▸ To do
**1.** Output the passage from the forum thread that begins at the words "I'm horrified to" and stops after the words "costing you money.".
**2.** In the forum thread, what did the partner of springchickennolonger start with his redundancy money?

Segment Start: Provided text

BlueBrightBlue · 26/09/2014 09:23

Have you thought about going back to work? Perhaps part time, it's time for a brand new start.

impatienceisavirtue · 26/09/2014 09:45

So sorry you're going through this OP- but kudos for dealing with an unpleasant situation with such dignity!

springchickennolonger · 26/09/2014 10:41

bright rod for my own back? Yes, maybe, but only in the benefit of hindsight. I believed myself to be doing the right thing at the time, though. Yes, I became a drudge but without help with childcare I didn't have a great deal of choice. I've always worked, though, doing something or another. Mainly bits of teaching/ cleaning/ shop work etc. I'm retraining now, though, and my efforts will pay off if I stick at it.

Thing is, if you're at home with kids, your priorities are with them. No-one else is going to pick up the slack unless you have family/ can justify paying for childcare.

I'm slightly cross with myself now, though. When I met dp he was unemployed, with no career plan. It was me who had career aspirations. I gave up my career when I had dd and stayed home whilst dp continued to develop his. He became a Chief Exec, lost his job and started a business with his redundancy money. So we lived on my income (not much!) whilst he got back on his feet. He's doing fine now but I can't help wondering where his money is going. It's not on me or dd, he has an old car, doesn't buy clothes and doesn't have much of a social life. He says it's going into the business but I can't help wondering if he's squirrelling it away for another purpose. I'm probably oversharing but I can't help wondering. He's very cagey about money, and tight as anything.

OP posts:
Twinklestein · 26/09/2014 10:59

I'm sorry to read your thread OP, but having read your most recent posts regarding inequitable finances, I'm just so relieved that now you will give yourself permission to get away from him.

I'm horrified to hear that he had not been paying for clothes, holidays, birthdays and trips: he's not only selfish he's actually been costing you money.

Segment End: Provided text
Segment Start: Information shown

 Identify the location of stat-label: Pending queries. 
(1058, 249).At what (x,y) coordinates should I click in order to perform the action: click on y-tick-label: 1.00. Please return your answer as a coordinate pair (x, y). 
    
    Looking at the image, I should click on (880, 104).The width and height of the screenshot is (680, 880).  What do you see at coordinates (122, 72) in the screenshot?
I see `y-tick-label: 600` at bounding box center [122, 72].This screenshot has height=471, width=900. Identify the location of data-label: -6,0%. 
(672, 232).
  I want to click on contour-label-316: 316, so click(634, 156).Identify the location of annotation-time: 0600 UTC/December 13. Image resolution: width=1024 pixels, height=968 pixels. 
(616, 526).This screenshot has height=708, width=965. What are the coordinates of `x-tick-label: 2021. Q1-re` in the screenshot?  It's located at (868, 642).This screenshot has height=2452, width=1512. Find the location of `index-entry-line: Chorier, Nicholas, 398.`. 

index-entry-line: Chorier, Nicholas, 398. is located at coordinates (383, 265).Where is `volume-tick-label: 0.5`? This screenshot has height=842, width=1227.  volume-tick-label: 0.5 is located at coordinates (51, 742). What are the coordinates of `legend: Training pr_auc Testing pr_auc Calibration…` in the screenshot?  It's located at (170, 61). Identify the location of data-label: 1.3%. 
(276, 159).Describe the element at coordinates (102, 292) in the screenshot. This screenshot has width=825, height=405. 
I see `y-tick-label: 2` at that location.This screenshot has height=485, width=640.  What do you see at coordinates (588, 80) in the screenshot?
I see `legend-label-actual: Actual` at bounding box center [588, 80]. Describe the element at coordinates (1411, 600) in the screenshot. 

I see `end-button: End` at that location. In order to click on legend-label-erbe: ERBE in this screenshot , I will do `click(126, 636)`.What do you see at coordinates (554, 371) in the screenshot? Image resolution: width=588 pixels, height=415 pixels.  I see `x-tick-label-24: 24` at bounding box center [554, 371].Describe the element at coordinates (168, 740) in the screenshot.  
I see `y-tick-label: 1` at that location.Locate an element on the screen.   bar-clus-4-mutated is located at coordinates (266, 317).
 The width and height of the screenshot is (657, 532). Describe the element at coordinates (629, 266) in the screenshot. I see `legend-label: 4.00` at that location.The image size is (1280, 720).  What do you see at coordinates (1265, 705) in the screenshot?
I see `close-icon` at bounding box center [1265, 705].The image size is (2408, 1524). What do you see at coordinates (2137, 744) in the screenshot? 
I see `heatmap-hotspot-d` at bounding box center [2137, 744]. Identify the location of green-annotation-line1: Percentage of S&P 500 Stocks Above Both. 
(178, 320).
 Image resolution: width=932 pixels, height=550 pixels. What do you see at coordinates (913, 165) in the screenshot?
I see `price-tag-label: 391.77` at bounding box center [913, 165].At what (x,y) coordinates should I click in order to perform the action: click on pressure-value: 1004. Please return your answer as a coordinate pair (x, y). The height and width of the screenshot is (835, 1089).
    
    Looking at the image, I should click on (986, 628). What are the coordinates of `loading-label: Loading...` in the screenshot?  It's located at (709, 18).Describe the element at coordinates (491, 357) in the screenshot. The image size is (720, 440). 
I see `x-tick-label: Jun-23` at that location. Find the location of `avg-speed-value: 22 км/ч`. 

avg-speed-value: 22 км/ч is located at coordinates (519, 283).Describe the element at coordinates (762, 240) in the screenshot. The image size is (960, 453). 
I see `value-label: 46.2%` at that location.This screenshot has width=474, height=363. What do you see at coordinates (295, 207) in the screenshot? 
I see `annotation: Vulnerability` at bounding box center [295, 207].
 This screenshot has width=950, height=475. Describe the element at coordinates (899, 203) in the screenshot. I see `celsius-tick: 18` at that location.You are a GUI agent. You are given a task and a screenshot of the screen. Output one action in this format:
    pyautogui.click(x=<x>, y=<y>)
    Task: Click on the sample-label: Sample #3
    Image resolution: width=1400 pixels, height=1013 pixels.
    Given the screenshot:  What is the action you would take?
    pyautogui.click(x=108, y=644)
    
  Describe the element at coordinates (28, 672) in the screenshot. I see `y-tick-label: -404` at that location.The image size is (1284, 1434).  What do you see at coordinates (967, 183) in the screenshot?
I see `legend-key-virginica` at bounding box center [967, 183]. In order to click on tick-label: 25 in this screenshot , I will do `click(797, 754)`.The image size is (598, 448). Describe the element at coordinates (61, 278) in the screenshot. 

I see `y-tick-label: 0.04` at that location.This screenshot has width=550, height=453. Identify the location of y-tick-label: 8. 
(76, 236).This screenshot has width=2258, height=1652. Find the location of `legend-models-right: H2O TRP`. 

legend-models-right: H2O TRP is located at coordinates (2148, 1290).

Segment End: Information shown

▸ List of answers
**1.**
I'm horrified to hear that he had not been paying for clothes, holidays, birthdays and trips: he's not only selfish he's actually been costing you money.

**2.** He started a business.